Neidlein R, Volland C, Strein K
Pharmaceutical-Chemical Institute, University of Heidelberg, Fed. Rep. of Germany.
Arzneimittelforschung. 1990 Feb;40(2 Pt 1):130-6.
The biotransformation of the positive inotropic compound doxaminol (N-methyl-N-(2-hydroxy-3-phenoxy-propyl)-11-(2-amino-ethyl)-6,11- dihydrodibenz[b,e]oxepine, neutral fumarate; BM 10.188) was examined in bastard shepherd dogs. Metabolic products, formed by oxidative cleavage of various side chain carbon atoms of the molecule, as well as conjugated complexes with glucuronic and sulfuric acid, were isolated from urine and plasma. As main metabolites 2-hydroxy-3-phenoxy-propionic acid and phenoxyacetic acid were formed. By means of 1HNMR and 13C-NMR spectroscopy and various mass spectroscopic methods, the chemical structures of the metabolites were elucidated.
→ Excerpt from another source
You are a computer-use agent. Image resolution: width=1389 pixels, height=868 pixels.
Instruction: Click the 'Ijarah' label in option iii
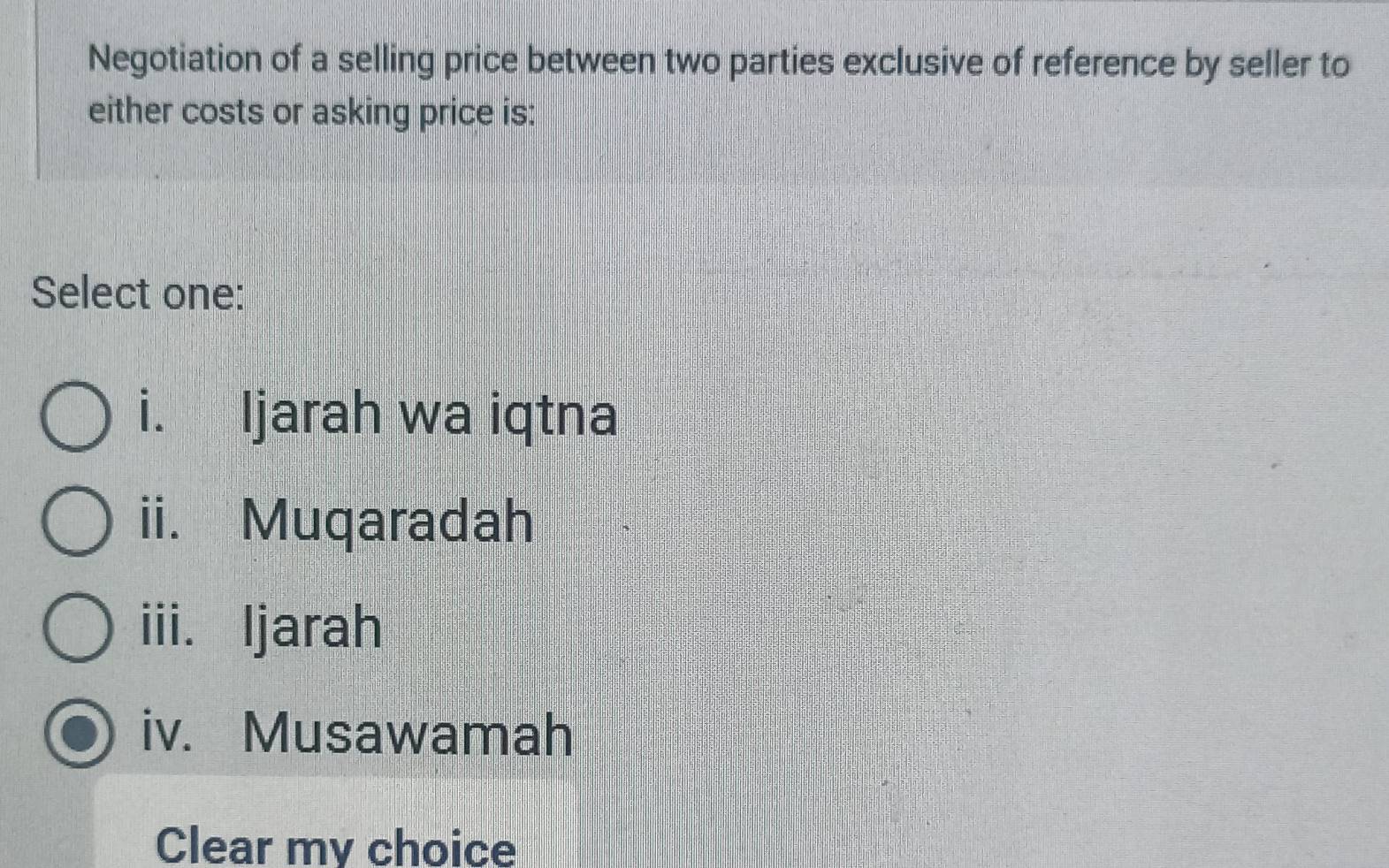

在杂种牧羊犬中研究了正性肌力化合物多沙米诺(N-甲基-N-(2-羟基-3-苯氧基丙基)-11-(2-氨基乙基)-6,11-二氢二苯并[b,e]噁庚因,富马酸中性盐;BM 10.188)的生物转化。从尿液和血浆中分离出了由分子中各种侧链碳原子氧化裂解形成的代谢产物,以及与葡萄糖醛酸和硫酸的共轭复合物。形成的主要代谢产物为2-羟基-3-苯氧基丙酸和苯氧基乙酸。通过1H NMR和13C-NMR光谱以及各种质谱方法阐明了代谢产物的化学结构。